Estamos en vísperas de un nuevo Simjat Torá. No he vuelto a acometer el desafío de leer y escribir Parashat Hashavua. Acaso espero un lapso de tiempo que exprese algo más simbólico; o tal vez para 5783 pueda arriesgarme a pensar distinto que siete años atrás. Quisiera sentir que el tiempo no ha pasado en vano. Sin embargo, aún sin leer específicamente, mucho menos escribir, cada año en esta fecha he tomado mayor consciencia del cierre del ciclo. No que a los seres humanos nos falten fechas que marquen vueltas de página: del internacional 31 de diciembre hasta la fecha de cumpleaños de cada uno, y pasando por eventos traumáticos o felices, todos tenemos esos momentos que son “un antes y un después”.

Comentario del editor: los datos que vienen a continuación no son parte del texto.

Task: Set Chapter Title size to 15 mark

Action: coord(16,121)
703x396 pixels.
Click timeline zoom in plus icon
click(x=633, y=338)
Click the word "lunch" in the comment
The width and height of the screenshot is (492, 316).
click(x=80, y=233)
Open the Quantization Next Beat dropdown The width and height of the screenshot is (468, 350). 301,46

Pero este fenómeno de terminar y volver a comenzar un libro que alguno se ha jactado de saber de memoria; esto de releer año tras año exactamente el mismo texto; el mismo desenlace; los mismos buenos y malos; el mismo suspenso y las mismas injusticias; las mismas interrogantes y la misma fuerza poética; esto no es “un antes y un después” sino un continuo cuya inmutabilidad no hace otra cosa que reflejar nuestro cambio permanente. Cuando otra vez leeremos acerca de la muerte de Moshé en Deuteronomio, o cómo se separan la luz y la oscuridad en Génesis, exactamente de la misma forma que sucedió el año pasado, nosotros sabremos que no hay nada, absolutamente nada en nuestra vida, que se repita de igual modo. Mucho menos que se multiplique idéntico a sí mismo. Sólo este texto.

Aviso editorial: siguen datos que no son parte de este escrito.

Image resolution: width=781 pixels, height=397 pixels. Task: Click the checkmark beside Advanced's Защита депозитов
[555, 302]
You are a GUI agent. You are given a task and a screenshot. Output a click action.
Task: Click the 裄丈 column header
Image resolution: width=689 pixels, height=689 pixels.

Dice el versículo: “es un árbol de vida para los que se aferran a ella” (Proverbios 3:18). La metáfora es potente, sus derivaciones múltiples. Por cierto que un árbol connota permanencia, tiempo, y si bien también tiene su ciclo, éste excede al nuestro. Un árbol puede ser una referencia inamovible, mientras que nuestra vida transcurre bajo el claroscuro de su follaje. Como el viejo roble al que Andy dirige a su amigo Red en “Sueño de Libertad” (“The Shawshank Redemption”). Ser libre es tener noción del paso del tiempo.
En estos tiempos en que el israelí Yuval Noah Harari está tan en boga como gurú de nuestro tiempo, vale la pena volver a su idea básica en “Sapiens” acerca de nosotros mismos: somos la única especie capaz de hablar de aquello que no existe. En esos términos, Simjat Torá es una expresión sutil y casi imperceptible del artificio que los judíos hemos hecho con el tiempo. Como ya lo dijera Thomas Cahill en su libro “The Gift of the Jews”, los judíos le hemos dado a la humanidad la idea de un tiempo con sentido y propósito. El incambiable ciclo de la lectura de la Torá enfatiza la idea de que todo el resto de la existencia es perfectible. Está en nosotros perfeccionarlo.